As stated in the said presidential directive, Zero Waste is both an advocacy and a goal. It is an advocacy promoting the redesign of processes and products to systematically reduce, if not eliminate, the quantity and toxicity of waste that industries, businesses, institutions, households and individuals generate. It is a goal "to guide people in changing their lifestyles and practices to emulate sustainable natural cycles, where all discarded materials are designed to become resources for others to use."

For the EcoWaste Coalition, Zero Waste or "Walang Aksaya" is "the synergy of principles, cultures, beliefs, systems, methods and technologies that aims to eliminate wasting and ensure full and beneficial use of resources to restore ecological balance and provide for the needs of all creation." Fellow Zero Waste advocates from the cities of Baguio, Davao and Manila contend that we need to grow and support Zero Waste now of all times as hundreds of landfill and waste-to-energy incinerator projects are being considered amid the climate change and plastic pollution crisis.
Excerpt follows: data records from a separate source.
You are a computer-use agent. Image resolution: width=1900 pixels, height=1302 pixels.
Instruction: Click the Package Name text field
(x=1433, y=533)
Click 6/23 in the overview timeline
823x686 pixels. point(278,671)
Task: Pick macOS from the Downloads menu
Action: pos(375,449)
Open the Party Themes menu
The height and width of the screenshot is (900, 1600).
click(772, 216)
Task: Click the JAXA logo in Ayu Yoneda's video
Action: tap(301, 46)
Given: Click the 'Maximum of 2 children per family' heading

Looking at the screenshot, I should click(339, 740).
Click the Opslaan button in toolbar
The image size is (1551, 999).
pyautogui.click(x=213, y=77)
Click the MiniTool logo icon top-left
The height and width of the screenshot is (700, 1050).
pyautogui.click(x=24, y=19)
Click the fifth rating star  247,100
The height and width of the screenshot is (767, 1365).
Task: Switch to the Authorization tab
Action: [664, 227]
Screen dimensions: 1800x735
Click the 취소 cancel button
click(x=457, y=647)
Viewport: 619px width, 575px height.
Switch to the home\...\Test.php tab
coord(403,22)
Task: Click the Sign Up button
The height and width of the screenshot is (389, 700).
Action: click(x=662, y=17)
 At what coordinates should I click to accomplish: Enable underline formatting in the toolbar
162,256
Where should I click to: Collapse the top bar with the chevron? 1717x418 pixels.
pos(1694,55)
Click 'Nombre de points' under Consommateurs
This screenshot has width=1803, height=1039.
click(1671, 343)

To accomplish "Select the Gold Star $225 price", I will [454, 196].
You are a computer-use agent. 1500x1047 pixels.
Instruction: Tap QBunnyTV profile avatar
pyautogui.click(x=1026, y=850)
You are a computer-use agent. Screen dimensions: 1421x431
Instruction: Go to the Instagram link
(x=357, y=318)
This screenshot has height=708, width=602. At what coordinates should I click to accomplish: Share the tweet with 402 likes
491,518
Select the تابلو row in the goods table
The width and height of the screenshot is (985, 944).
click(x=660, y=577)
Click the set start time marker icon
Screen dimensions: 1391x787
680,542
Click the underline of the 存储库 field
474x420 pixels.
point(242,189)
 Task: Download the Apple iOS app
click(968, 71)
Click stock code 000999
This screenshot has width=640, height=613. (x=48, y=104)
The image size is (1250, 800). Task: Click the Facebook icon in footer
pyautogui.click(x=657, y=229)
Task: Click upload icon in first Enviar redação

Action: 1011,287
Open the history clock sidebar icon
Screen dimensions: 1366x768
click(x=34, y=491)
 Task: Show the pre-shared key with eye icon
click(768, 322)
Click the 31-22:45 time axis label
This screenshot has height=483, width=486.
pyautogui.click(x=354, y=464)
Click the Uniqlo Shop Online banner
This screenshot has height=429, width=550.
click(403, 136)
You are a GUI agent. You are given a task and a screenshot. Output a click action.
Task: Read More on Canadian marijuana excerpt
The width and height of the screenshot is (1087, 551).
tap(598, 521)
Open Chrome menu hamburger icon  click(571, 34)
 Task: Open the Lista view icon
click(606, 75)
"Toward Zero Waste," said Joey Papa of Bangon Kalikasan Movement, would be a more fitting term since our society has a long way to go to substantially reduce waste. "We must collectively and constantly exert efforts, in our homes and communities, to decrease the use of non-biodegradable materials, to be recycled; immediately eliminate single-use plastics which must be totally banned; and increase the use of biodegradable and plant-based resources, with the excess to be composted," he said as "this will reduce centralized collection by 60%-80%" as successfully proven by BKM and its partner communities since 2003.

"We call on the Department of Environment and Natural Resources to seriously consider this proposition, our appeal for the longest time," Papa said, in view of the agency's recent announcement that it will set up 300 more so-called "sanitary" landfills, until 2022. There are now 189.

"How many more hundreds of hectares will be covered by these landfills, which are actually garbage dump sites?" Papa asked. "Why not use precious, diminishing areas of land for reforestation as shield against storms and typhoons, and as a source of food and livelihood for the people especially in critical times like this pandemic, made worse by global warming and climate change?"

For Vicky Bautista of Zero Waste Baguio, "landfills and incinerators are false solutions because these are focused only on the garbage disposal." She asserts that our waste woes are production and consumption issues: "we continue producing and consuming stuff that end up in garbage bins while the planet runs out of resources to sustain the future generation. This wasteful consumption has got to stop now." For Bautista, "changing lifestyle and consumption patterns is difficult but crucial" and that "a Zero Waste lifestyle is the planet's only option."

To support the shift to Zero Waste, Bautista urges the government to put in place appropriate policies that would hasten the transition from an economy that generates waste to a circular economy. "A national ban on single use plastics is a good start," she pointed out. "Policies that would make producers be responsible for the waste generated by their products would also go a long way," she suggested.

Mincing no words, Mylai Santos of Ecoteneo (Ateneo de Davao University's environmental protection and conservation group), insisted we should "stop calling incineration as waste-to-energy; it is a waste of energy and a threat to human health and environmental safety."

"Let us stop denying that climate change is not real and that Zero Waste is not possible." Instead, she called on everyone to "wake up to the reality that a world free of plastics, clean air free of toxics from burning wastes, health soils that grow organic food is not only not impossible, but is the only way out of this quarantine we have set ourselves up for."

"We are trapped inside our own homes today because we have not cared for our common home together," said Santos who called on the government and the industry "to serve us better by making our agenda as a people and the planet, the agenda in Congress and local government units, and the bottomline in business."

"Many of us did better during this pandemic: growing gardens and our own food, walking and biking more, reducing plastics-dependence, and shifting to sustainable living. Zero waste is not an impossibility. We are its possibility," she concluded.

(Manny C. Calonzo is former president of the EcoWaste Coalition.)